### What you have to do:
Write the entries below out again exactly, but skip the pictures.

### Records to process:
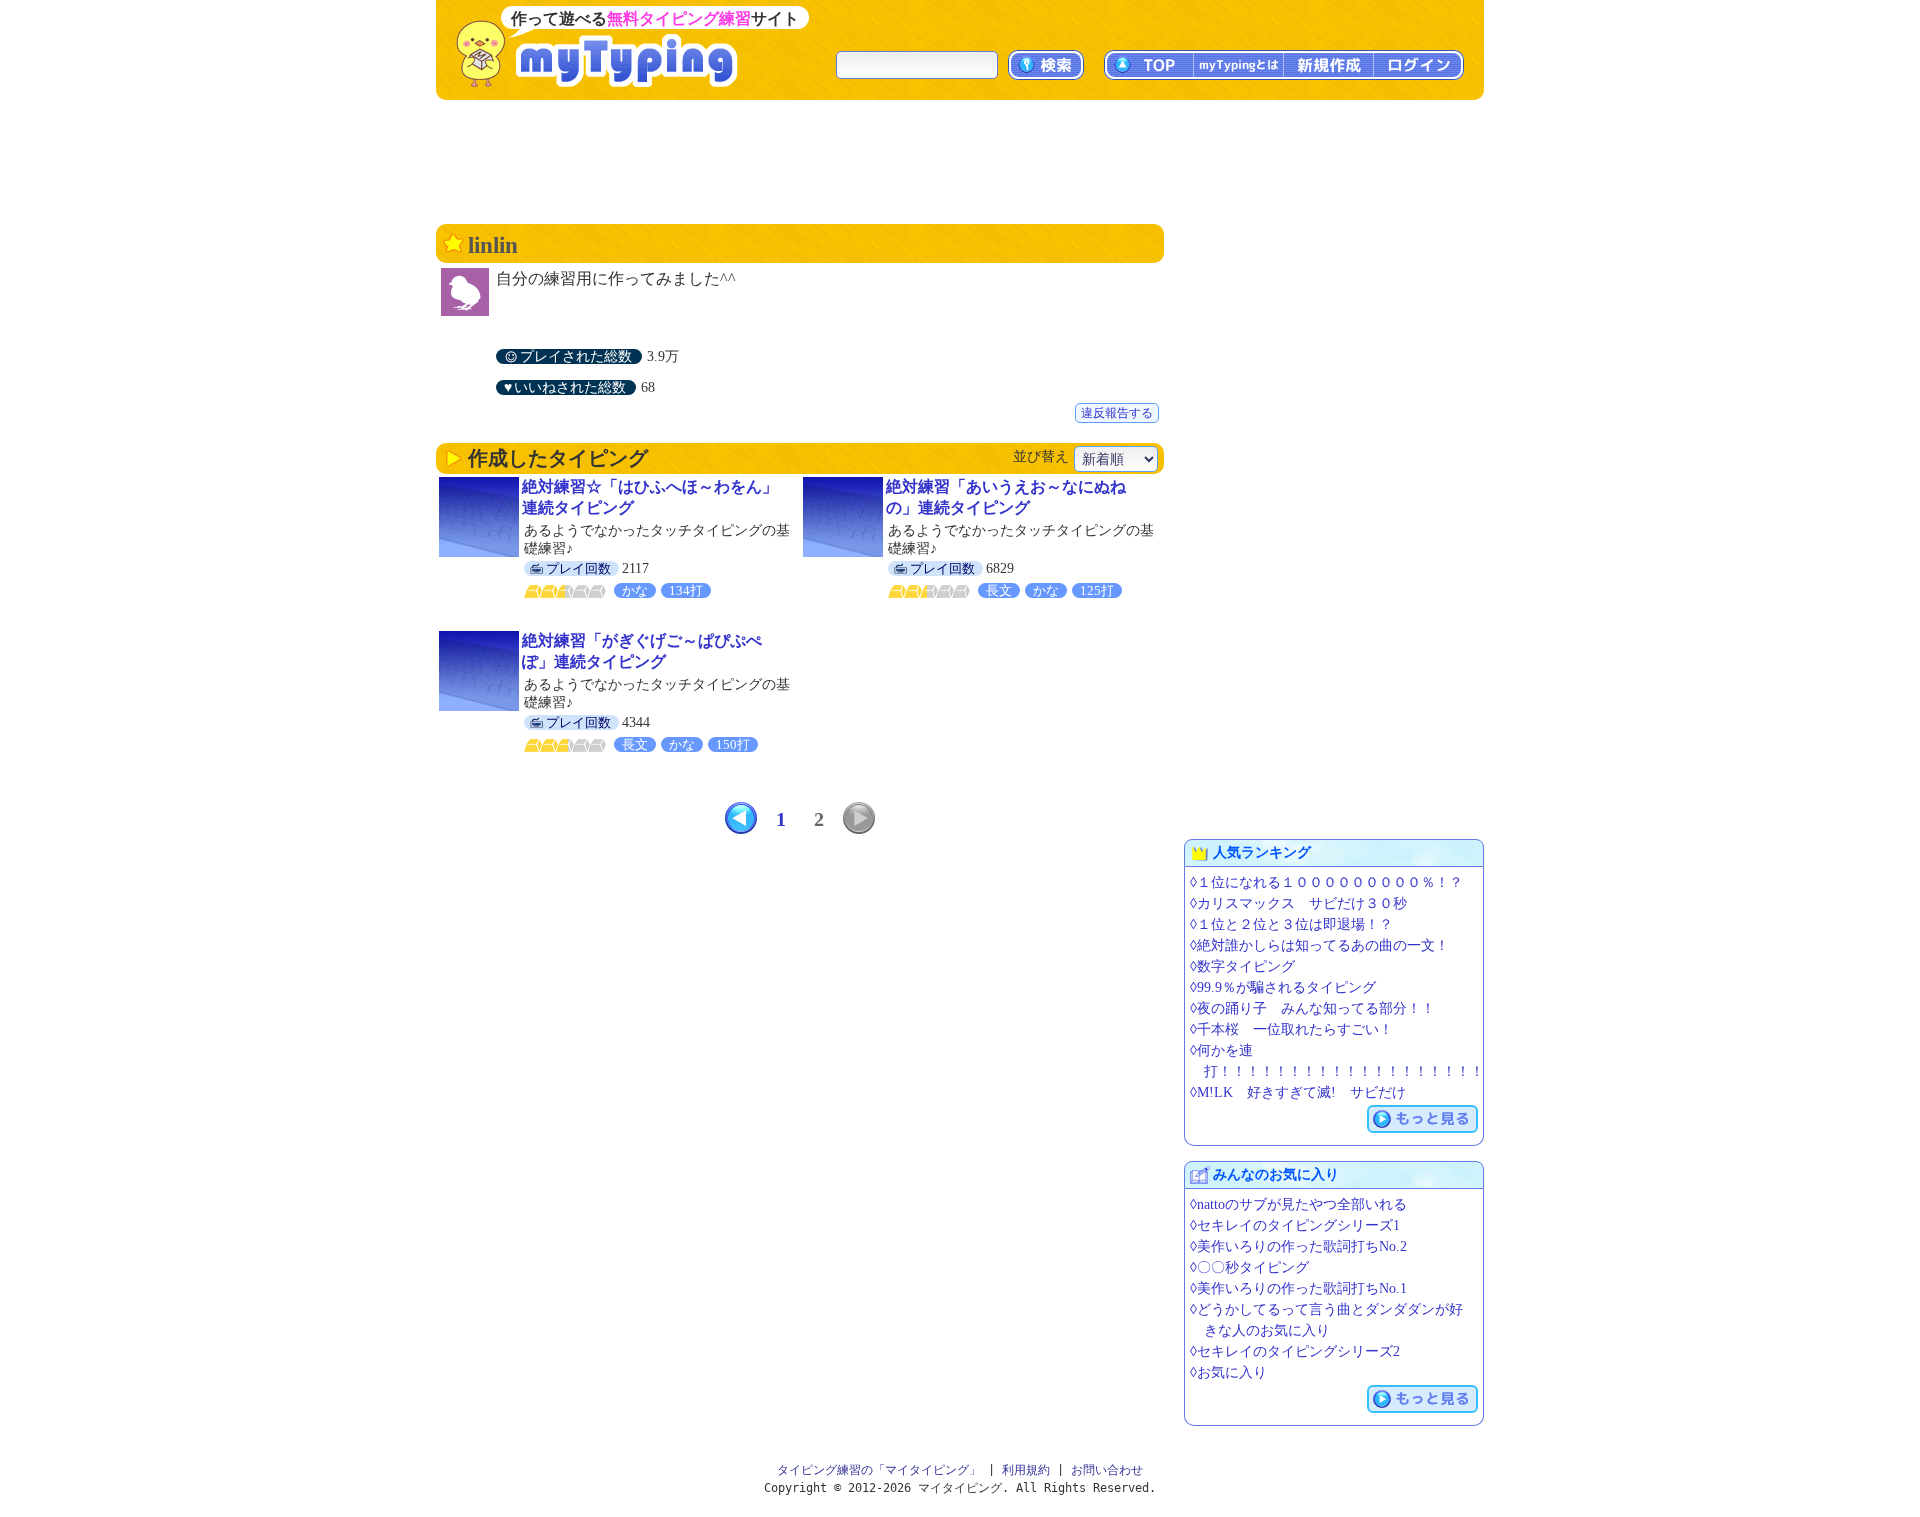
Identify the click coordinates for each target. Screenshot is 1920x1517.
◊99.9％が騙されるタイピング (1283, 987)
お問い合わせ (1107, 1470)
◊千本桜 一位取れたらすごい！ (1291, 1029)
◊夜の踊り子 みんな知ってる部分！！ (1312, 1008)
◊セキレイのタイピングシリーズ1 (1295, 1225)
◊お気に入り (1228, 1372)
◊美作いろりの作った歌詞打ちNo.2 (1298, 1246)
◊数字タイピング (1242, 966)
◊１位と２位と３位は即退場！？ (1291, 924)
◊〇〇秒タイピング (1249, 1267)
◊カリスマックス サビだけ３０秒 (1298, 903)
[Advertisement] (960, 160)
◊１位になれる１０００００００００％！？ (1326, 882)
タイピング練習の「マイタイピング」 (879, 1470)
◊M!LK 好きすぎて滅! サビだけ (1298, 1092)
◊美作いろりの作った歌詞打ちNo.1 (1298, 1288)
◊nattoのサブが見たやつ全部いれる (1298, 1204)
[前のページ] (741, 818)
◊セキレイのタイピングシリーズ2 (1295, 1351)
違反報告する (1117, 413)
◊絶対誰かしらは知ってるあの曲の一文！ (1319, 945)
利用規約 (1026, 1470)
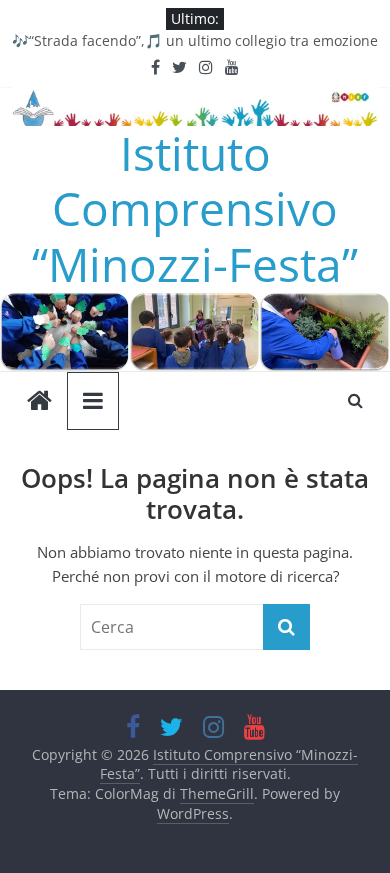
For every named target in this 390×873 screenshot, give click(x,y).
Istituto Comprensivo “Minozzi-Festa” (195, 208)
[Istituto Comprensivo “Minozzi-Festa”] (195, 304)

### Result:
Identify the click coordinates for each target. Screenshot is 1920x1517.
◊99.9％が騙されるタイピング (1283, 987)
お問い合わせ (1107, 1470)
◊千本桜 一位取れたらすごい！ (1291, 1029)
◊夜の踊り子 みんな知ってる部分！！ (1312, 1008)
◊セキレイのタイピングシリーズ1 (1295, 1225)
◊お気に入り (1228, 1372)
◊美作いろりの作った歌詞打ちNo.2 (1298, 1246)
◊数字タイピング (1242, 966)
◊１位と２位と３位は即退場！？ (1291, 924)
◊〇〇秒タイピング (1249, 1267)
◊カリスマックス サビだけ３０秒 (1298, 903)
[Advertisement] (960, 160)
◊１位になれる１０００００００００％！？ (1326, 882)
タイピング練習の「マイタイピング」 (879, 1470)
◊M!LK 好きすぎて滅! サビだけ (1298, 1092)
◊美作いろりの作った歌詞打ちNo.1 (1298, 1288)
◊nattoのサブが見たやつ全部いれる (1298, 1204)
[前のページ] (741, 818)
◊セキレイのタイピングシリーズ2 (1295, 1351)
違反報告する (1117, 413)
◊絶対誰かしらは知ってるあの曲の一文！ (1319, 945)
利用規約 (1026, 1470)
For every named target in this 390×873 screenshot, give click(x,y).
Istituto Comprensivo “Minozzi-Festa” (195, 208)
[Istituto Comprensivo “Minozzi-Festa”] (195, 304)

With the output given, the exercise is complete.